If one would like to share information with another party (either an employee of another company or just a friend or acquaintance), I am confused as to what exactly would count as a valid NDA.

From what I've seen, many of the example NDAs say something along the lines of "...confidential information will be shared orally, and followed up in 30 days in written form so as to be valid." I was initially under the impression that just having the NDA say everything was purely communicated orally -- with nothing in writing -- would be sufficient. But maybe perhaps writing down what is confidential that was talked about somehow makes it better.

Also, I don't see how you can write it down efficiently enough, so as to avoid essentially creating a detailed patent document lol. If you describe orally something for an hour, that could be the outline of a patent in principle, so it would seem that you would then need to "follow up with them in 30 days or less with a written form of the confidential information". This to me seems (a) hard and time consuming, and (b) a security leak. At the same time it would help clarify exactly what was talked about, that's for sure.

So my question is, what the key attributes are of an effective (software related) one-sided NDA.

It seems to me that you could simply have a generic NDA for all of potential software ideas, saying basically "Anything I share with you related to any legally allowable business activity or idea is confidential" and that's it, not needing to list anything in particular. Once you start saying you need to list particular things, I don't see how you can avoid going down the rabbit hole and writing a detailed patent-like document.

Also I'm wondering what sorts of edge cases you must cover.

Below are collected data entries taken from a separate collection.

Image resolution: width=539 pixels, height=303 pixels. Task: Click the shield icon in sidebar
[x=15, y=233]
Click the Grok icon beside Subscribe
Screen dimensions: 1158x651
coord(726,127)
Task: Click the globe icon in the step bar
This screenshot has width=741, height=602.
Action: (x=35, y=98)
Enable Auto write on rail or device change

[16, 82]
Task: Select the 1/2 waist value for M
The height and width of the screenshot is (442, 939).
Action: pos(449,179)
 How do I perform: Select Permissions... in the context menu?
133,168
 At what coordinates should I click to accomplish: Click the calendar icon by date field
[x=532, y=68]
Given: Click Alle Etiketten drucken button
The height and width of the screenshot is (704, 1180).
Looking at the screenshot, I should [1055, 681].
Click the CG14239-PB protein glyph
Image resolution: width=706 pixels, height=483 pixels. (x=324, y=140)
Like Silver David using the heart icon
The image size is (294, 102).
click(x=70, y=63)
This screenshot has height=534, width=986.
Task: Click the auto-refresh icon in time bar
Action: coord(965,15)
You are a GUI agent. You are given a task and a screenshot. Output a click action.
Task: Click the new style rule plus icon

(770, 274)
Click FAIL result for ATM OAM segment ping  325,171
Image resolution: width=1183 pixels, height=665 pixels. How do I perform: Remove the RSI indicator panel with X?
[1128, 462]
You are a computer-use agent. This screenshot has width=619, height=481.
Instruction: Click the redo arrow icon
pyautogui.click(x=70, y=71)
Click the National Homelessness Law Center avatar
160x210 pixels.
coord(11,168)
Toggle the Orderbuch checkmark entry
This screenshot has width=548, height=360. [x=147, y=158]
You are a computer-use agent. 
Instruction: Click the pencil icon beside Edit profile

Or, in general, if a legal document must cover every possible edge case, or can somehow just cover the main ones and leave the rest as assumed somehow. For example, some NDAs say something to the effect of "You are free to reveal the confidential information to authorities if it comes down to it" or "You may disclose information to whomever if you first get written permission from me." I don't see why it's necessary to say this stuff. There's so much you could potentially say, I don't see why you can just leave this out. If it turns out that the situation comes up where they would like to disclose something in the future to someone, then they could ask you and you could come up with an amendment to the contract, or another contract specific to that. It seems better that way, rather than trying to cover every edge case, but I'm not sure what is the best approach.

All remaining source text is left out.